• _TASK A_: Shorten the paragraph beginning "According to the ruling" in the article below on the Astrasol cancer ruling, keeping its main facts.
• _TASK B_: Reproduce the part of the Astrasol ruling article below between "He added that" and "the specific facts.", inclusive.

• _DOCUMENT EXCERPT_:
The Supreme Court’s ruling on Wednesday that the Astrasol plant had no bearing on the high number of cancer cases seen in nearby residents is wrong, their lawyer Loucis Loucaides said.

According to the ruling, a causal link between the cancers and the operation of the plant was not proven, but Loucaides said an epidemiologist testified and reported that the factory emitted carcinogenic substances.

“These were all residents, next to the factory and they all got cancer. Is that a coincidence?” he asked.

He added that the defence did not explain in any medical way how these 50 people might otherwise have got cancer.

“Justice is interpreting laws based on law and logic,” Loucaides told Cyprus News Agency (CNA).

He was also highly critical both of the time it took the court to issue the judgment on  Wednesday and the fact that they relied on two or three cases from England which, he said, were not relevant to the specific facts.

• _INFORMATION PROVIDED_:

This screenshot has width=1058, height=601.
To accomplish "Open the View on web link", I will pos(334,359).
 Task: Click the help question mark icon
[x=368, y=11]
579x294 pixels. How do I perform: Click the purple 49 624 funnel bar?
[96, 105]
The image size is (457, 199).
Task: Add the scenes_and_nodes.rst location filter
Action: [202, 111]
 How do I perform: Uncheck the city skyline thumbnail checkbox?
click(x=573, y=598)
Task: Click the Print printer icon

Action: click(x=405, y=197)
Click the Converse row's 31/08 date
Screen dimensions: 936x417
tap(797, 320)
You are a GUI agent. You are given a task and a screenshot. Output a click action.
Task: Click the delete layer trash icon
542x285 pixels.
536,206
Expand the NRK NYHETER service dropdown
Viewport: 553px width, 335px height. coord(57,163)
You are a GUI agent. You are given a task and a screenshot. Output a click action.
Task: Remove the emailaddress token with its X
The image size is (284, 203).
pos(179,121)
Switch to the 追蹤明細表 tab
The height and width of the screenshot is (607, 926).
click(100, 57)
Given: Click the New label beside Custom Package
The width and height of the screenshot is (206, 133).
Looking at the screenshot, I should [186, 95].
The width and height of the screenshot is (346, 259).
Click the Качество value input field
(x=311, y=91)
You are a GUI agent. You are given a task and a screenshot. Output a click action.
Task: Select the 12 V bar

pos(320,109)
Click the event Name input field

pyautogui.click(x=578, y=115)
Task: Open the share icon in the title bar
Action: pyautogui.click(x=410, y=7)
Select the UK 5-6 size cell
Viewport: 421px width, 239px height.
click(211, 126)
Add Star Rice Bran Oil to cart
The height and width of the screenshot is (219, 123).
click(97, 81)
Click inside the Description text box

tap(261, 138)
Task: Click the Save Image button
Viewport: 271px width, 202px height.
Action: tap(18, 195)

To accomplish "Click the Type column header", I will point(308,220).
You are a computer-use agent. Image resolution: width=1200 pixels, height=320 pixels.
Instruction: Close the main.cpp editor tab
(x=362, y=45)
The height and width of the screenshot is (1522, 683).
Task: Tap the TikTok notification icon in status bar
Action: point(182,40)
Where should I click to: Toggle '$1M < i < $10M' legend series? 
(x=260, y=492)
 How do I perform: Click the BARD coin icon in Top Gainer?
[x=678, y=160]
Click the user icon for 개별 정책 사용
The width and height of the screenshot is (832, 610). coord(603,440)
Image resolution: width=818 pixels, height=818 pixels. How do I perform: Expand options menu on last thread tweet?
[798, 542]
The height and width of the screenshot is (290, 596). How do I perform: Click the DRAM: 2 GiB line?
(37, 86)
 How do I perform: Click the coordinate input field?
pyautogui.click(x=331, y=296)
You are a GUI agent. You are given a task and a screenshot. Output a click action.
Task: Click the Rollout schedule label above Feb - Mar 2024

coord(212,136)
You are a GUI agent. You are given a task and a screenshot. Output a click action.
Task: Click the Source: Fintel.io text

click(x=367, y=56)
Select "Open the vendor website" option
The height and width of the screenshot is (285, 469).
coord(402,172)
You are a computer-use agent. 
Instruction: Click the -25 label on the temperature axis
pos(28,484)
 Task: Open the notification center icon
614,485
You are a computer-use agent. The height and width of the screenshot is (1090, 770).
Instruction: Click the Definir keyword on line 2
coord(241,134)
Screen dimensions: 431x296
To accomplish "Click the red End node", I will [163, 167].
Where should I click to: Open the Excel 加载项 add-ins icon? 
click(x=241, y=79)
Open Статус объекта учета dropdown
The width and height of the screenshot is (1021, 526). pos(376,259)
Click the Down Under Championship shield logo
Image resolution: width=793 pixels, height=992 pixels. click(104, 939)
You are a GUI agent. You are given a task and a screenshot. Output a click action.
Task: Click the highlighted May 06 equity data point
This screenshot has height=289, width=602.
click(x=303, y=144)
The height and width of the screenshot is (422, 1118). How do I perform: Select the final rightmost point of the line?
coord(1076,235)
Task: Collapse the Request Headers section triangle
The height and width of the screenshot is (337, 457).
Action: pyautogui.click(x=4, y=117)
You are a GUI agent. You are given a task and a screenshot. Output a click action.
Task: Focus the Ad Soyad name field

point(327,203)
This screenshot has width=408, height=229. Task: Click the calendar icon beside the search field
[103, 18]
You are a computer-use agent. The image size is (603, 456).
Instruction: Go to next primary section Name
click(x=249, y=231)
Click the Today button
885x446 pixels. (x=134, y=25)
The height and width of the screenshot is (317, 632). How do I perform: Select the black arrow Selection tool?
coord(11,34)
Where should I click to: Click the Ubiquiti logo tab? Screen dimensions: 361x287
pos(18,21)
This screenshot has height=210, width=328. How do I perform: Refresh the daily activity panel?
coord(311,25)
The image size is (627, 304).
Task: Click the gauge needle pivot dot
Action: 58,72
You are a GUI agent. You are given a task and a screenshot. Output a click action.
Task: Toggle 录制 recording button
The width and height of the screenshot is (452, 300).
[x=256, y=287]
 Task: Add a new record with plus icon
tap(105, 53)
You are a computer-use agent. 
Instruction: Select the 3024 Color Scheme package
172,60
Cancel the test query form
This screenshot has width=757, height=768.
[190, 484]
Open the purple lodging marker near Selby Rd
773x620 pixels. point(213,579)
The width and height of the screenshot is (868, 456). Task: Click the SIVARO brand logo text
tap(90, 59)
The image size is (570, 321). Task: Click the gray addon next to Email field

• _SOLUTION A_: The ruling found no proven causal link between the plant's operation and the cancers. Loucaides countered that an epidemiologist testified and reported that the factory emitted carcinogenic substances.

• _SOLUTION B_:
He added that the defence did not explain in any medical way how these 50 people might otherwise have got cancer.

“Justice is interpreting laws based on law and logic,” Loucaides told Cyprus News Agency (CNA).

He was also highly critical both of the time it took the court to issue the judgment on  Wednesday and the fact that they relied on two or three cases from England which, he said, were not relevant to the specific facts.